'Hearts and bones': the ups and downs of 'plasticity' in stem cell biology

Abstract

More than a decade ago, 'plasticity' suddenly became a 'fashionable' topic with overemphasized implications for regenerative medicine. The concept of 'plasticity' is supported by old transplantation work, at least for embryonic cells, and metaplasia is a classic example of plasticity observed in patients. Nevertheless, the publication of a series of papers showing rare conversion of a given cell type into another unrelated cell raised the possibility of using any unaffected tissue to create at will new cells to replace a different failing tissue or organ. This resulted in disingenuous interpretations and a reason not to fund anymore research on embryonic stem cells (ESc). Moreover, many papers on plasticity were difficult to reproduce and thus questioned; raising issues about plasticity as a technical artefact or a consequence of rare spontaneous cells fusion. More recently, reprogramming adult differentiated cells to a pluripotent state (iPS) became possible, and later, one type of differentiated cell could be directly reprogrammed into another (e.g. fibroblasts into neurons) without reverting to pluripotency. Although the latter results from different and more robust experimental protocols, these phenomena also exemplify 'plasticity'. In this review, we want to place 'plasticity' in a historical perspective still taking into account ethical and political implications.

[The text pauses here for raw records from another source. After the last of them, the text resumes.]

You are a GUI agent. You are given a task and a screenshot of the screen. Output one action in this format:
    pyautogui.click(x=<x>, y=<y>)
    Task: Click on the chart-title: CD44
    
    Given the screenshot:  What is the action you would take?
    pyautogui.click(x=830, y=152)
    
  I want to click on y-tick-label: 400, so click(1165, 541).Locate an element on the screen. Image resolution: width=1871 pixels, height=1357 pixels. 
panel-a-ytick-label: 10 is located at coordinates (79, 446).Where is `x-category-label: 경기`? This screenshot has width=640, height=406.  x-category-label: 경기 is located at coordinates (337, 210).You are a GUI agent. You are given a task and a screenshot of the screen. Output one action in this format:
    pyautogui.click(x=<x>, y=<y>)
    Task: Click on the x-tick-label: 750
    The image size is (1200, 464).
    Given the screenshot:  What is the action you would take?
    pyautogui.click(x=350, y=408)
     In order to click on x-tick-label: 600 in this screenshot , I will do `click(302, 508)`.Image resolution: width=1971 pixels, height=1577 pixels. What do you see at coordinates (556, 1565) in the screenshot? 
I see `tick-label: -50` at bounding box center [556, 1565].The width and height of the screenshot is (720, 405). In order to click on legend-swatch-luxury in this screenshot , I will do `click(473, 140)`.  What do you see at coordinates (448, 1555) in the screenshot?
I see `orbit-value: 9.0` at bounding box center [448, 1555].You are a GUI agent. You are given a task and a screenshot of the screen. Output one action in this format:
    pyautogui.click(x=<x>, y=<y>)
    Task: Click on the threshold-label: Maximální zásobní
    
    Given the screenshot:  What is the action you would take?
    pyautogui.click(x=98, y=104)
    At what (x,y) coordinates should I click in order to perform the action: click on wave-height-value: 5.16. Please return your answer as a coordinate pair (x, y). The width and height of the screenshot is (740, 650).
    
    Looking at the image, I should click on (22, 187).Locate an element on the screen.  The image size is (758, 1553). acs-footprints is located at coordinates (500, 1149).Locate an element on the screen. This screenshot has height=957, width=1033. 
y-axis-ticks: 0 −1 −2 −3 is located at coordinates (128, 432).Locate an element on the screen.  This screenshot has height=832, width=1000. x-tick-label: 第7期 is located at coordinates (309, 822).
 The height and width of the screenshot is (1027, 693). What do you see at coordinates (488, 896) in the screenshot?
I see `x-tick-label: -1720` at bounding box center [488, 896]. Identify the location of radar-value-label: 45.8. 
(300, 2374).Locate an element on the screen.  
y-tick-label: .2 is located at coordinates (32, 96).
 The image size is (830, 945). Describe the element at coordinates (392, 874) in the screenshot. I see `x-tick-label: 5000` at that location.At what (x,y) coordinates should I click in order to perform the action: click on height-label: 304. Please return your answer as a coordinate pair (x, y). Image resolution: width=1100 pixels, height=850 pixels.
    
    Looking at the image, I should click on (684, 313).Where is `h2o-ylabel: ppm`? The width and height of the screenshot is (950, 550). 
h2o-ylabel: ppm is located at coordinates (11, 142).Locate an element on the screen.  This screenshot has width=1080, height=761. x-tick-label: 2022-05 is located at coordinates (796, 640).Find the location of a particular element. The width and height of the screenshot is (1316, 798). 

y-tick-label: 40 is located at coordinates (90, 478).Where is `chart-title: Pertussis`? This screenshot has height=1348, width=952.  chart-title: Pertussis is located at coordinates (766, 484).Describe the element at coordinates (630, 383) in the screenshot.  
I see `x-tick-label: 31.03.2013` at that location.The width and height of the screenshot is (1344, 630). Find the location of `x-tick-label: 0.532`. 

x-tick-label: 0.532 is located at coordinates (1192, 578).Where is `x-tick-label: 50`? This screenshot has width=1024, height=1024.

Figure 1. Cell reprogramming

1. Nuclear transfer into an anucleated oocyte reprograms a somatic nucleus, thus generating a blastocyst from which ES cells can be derived.

2. Cell fusion exposes two different nuclei to the same cytoplasm, and one nucleus may impose its transcriptional program (red) over the other (blue).

3. Transfer of specific transcription factors may reprogram a somatic cell (yellow) to a pluripotent (iPS) or to another differentiated cell type (red).

4. Transplantation of a genetically labeled (blue nucleus) differentiated cell (red) to a different tissue (yellow) may activate that developmental program in the transplanted cell.

Figure 2. Changing the model of cell determination and differentiation

Grey arrows indicate the ability of ES and iPS cells to give rise to germ and somatic layers, that proceed (light blue arrows) towards their various differentiated tissues. Green arrows represent the possibility of reprogramming differentiated cells to a pluripotent state or directly to a different differentiated cell type, independently from the germ layer of origin.